::: Records supplied
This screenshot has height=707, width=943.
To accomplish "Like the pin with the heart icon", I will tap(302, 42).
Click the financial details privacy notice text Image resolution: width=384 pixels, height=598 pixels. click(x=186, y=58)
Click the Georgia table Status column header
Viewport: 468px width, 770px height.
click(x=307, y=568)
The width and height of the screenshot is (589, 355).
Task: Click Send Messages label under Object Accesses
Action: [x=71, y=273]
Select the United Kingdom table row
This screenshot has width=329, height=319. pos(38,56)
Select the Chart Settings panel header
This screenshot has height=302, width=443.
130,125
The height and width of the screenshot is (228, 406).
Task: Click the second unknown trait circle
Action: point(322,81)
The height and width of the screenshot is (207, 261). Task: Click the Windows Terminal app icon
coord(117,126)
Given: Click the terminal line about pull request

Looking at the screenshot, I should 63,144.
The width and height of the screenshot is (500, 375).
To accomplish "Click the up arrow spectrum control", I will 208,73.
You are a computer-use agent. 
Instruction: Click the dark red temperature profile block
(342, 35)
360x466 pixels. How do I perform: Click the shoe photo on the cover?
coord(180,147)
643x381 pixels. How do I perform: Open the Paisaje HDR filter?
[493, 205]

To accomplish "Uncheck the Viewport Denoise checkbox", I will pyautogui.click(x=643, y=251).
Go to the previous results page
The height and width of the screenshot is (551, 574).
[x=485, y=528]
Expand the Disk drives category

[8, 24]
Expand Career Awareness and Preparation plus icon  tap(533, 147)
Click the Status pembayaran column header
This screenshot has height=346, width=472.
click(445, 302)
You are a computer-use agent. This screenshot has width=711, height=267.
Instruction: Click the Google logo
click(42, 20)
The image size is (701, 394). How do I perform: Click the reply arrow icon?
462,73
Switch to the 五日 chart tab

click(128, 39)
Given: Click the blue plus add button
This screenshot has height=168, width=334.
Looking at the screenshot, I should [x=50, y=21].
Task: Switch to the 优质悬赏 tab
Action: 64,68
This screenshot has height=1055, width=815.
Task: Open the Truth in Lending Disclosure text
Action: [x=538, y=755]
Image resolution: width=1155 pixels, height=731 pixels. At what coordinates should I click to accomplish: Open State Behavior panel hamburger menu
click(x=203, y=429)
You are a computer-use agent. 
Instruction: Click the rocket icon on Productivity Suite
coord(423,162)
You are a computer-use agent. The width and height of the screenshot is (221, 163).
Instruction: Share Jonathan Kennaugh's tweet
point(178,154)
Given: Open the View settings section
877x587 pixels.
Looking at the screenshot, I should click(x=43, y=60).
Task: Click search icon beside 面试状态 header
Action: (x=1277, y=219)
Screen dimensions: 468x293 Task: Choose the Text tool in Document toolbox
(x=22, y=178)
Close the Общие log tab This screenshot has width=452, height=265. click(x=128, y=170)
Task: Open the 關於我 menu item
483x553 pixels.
::::::
• [What is being asked]
Take the records above and return them exactly as written.

• [Solution to this problem]
This screenshot has height=707, width=943.
To accomplish "Like the pin with the heart icon", I will tap(302, 42).
Click the financial details privacy notice text Image resolution: width=384 pixels, height=598 pixels. click(x=186, y=58)
Click the Georgia table Status column header
Viewport: 468px width, 770px height.
click(x=307, y=568)
The width and height of the screenshot is (589, 355).
Task: Click Send Messages label under Object Accesses
Action: [x=71, y=273]
Select the United Kingdom table row
This screenshot has width=329, height=319. pos(38,56)
Select the Chart Settings panel header
This screenshot has height=302, width=443.
130,125
The height and width of the screenshot is (228, 406).
Task: Click the second unknown trait circle
Action: point(322,81)
The height and width of the screenshot is (207, 261). Task: Click the Windows Terminal app icon
coord(117,126)
Given: Click the terminal line about pull request

Looking at the screenshot, I should 63,144.
The width and height of the screenshot is (500, 375).
To accomplish "Click the up arrow spectrum control", I will 208,73.
You are a computer-use agent. 
Instruction: Click the dark red temperature profile block
(342, 35)
360x466 pixels. How do I perform: Click the shoe photo on the cover?
coord(180,147)
643x381 pixels. How do I perform: Open the Paisaje HDR filter?
[493, 205]

To accomplish "Uncheck the Viewport Denoise checkbox", I will pyautogui.click(x=643, y=251).
Go to the previous results page
The height and width of the screenshot is (551, 574).
[x=485, y=528]
Expand the Disk drives category

[8, 24]
Expand Career Awareness and Preparation plus icon  tap(533, 147)
Click the Status pembayaran column header
This screenshot has height=346, width=472.
click(445, 302)
You are a computer-use agent. This screenshot has width=711, height=267.
Instruction: Click the Google logo
click(42, 20)
The image size is (701, 394). How do I perform: Click the reply arrow icon?
462,73
Switch to the 五日 chart tab

click(128, 39)
Given: Click the blue plus add button
This screenshot has height=168, width=334.
Looking at the screenshot, I should [x=50, y=21].
Task: Switch to the 优质悬赏 tab
Action: 64,68
This screenshot has height=1055, width=815.
Task: Open the Truth in Lending Disclosure text
Action: [x=538, y=755]
Image resolution: width=1155 pixels, height=731 pixels. At what coordinates should I click to accomplish: Open State Behavior panel hamburger menu
click(x=203, y=429)
You are a computer-use agent. 
Instruction: Click the rocket icon on Productivity Suite
coord(423,162)
You are a computer-use agent. The width and height of the screenshot is (221, 163).
Instruction: Share Jonathan Kennaugh's tweet
point(178,154)
Given: Open the View settings section
877x587 pixels.
Looking at the screenshot, I should click(x=43, y=60).
Task: Click search icon beside 面试状态 header
Action: (x=1277, y=219)
Screen dimensions: 468x293 Task: Choose the Text tool in Document toolbox
(x=22, y=178)
Close the Общие log tab This screenshot has width=452, height=265. click(x=128, y=170)
Task: Open the 關於我 menu item
483x553 pixels.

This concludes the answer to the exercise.